Two forces 50 N and 100 N are acting on a rod capable of rotating it about "O" as shown in Fig. What is the net torque acting on the rod ?

Calculation:

First of all, we need to break down 100 N force into its perpendicular components.

So, Y component of 100 N:

$\therefore \: F_{y} = 100 \sin( {30}^{ \circ} )$

$\implies \: F_{y} = 100 \times \dfrac{1}{2}$

$\implies \: F_{y} =50 \: N$

So, X component of 100 N:

$\therefore \: F_{x} = 100 \cos( {30}^{ \circ} )$

$\implies \: F_{x} = 100 \times \dfrac{ \sqrt{3} }{2}$

$\implies \: F_{x} = 50\sqrt{3} \: N$

Now, from the diagram, we can understand that the X component of the force will not exert any torque because it passes through the axis of rotation.

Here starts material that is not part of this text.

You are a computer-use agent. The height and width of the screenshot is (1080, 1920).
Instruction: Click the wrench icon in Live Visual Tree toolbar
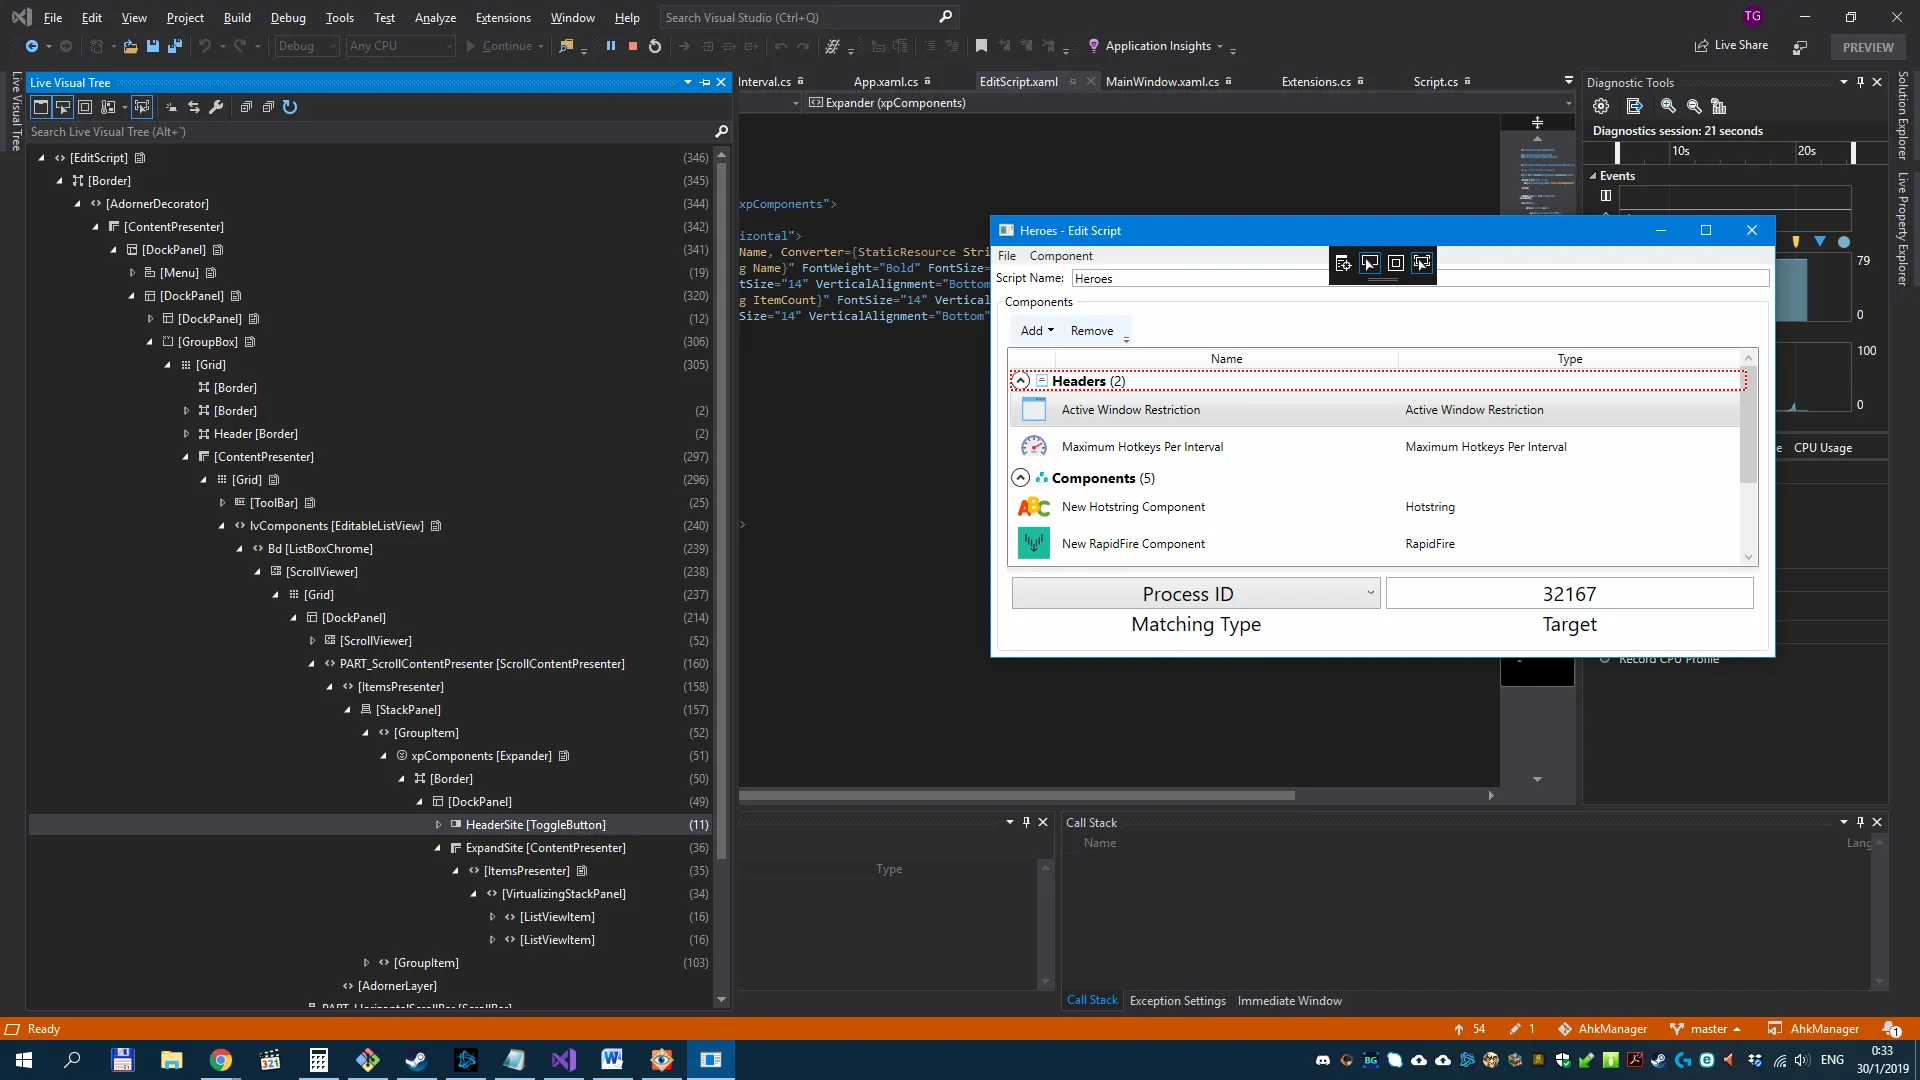pyautogui.click(x=216, y=107)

So, let net torque be $\tau$.

$\therefore \: \tau = \tau_{1} + \tau_{2}$

$\implies\: \tau = (F_{y} \times d_{1})+ (F \times d_{2})$

$\implies\: \tau = (50 \times 0.5)+ (50 \times 0.5)$

$\implies\: \tau = 25 + 25$

$\implies\: \tau = 50 \: Nm$

So, the net torque about point "O" is 50 Nm.